Brano del documento >>
A. Cima dell’Etna. — B. Monti Rossi. — C. Valle del Bove. — D. Catania. — E. Scogli dei Ciclopi. — F. Aci Castello. — XX. Spaccatura di 10 miglia. — Y. Corrente di lava del 1669.
Quanto alla lava sgorgata al piede de’ monti Rossi essa percorse 6 leghe precipitando giù verso il mare. Quattordici villaggi vennero da essa invasi e distrutti, rimanendo allo scoperto una popolazione di 3 a 4000 anime, poi discese giù verso Catania. Una prima corrente, che minacciava d’inghiottire Catania, cambiò fortunatamente direzione: ma di poi un’altra corrente giunse alle mura della città, e alzandosi sopra sè stessa, ci entrò dentro furiosa, e centinaja di case furono abbruciate e sepolte. Venne in seguito una nuova corrente la quale per buona sorte si potè deviare. In fine la città di Catania fu come divisa in due dalla lava, la quale non si fermò che dopo essersi avanzata in mare alla distanza di circa 400 metri dal lido. Quella lava aveva coperto cinque o sei leghe quadrate di uno strato che aveva in certi luoghi 127 piedi di altezza, e distrutto le case di 27 mila abitanti.

» Voi vedete che l’Etna non è un vulcano qualunque. Enorme di mole, formidabile per la sua potenza, è anche per la storia il più antico dei vulcani. Le sue eruzioni riempirono di terrore i feroci abitatori primitivi di quella classica contrada, e turbano ancora in oggi la quiete di borghi fiorenti e splendide città. Il [p. 458 modifica]bagliore de’ suoi incendî sparse di una luce funesta tanto gli specchi degli antichi Sicani come i sontuosi palagi e le grandiose basiliche dei tempi moderni. L’Etna è il vulcano dell’antica mitologia e della moderna scienza. Un giorno diè vita ai miti tenebrosi e spaventevoli di Plutone, di Proserpina, di Vulcano, dei Giganti e dei Ciclopi. Ora la scienza va a studiarvi le leggi dell’interna attività del globo, di cui è una delle più antiche, delle più diuturne, delle più potenti manifestazioni. Imaginatevi se lo dovessi aspettare con impazienza il momento di dare la scalata a quella famosa montagna.

Breve esercizio >> Secondo il brano sull'Etna, a quale distanza dal lido si spinse in mare la lava prima di fermarsi?

Materiale >>
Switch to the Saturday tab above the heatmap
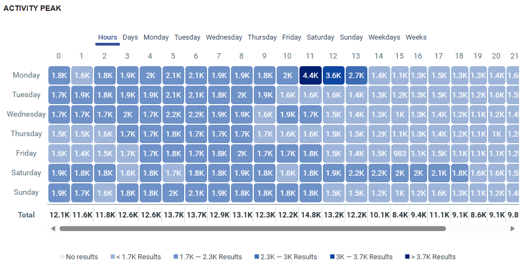The image size is (525, 269). click(x=321, y=37)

Risultato >> Circa 400 metri dal lido.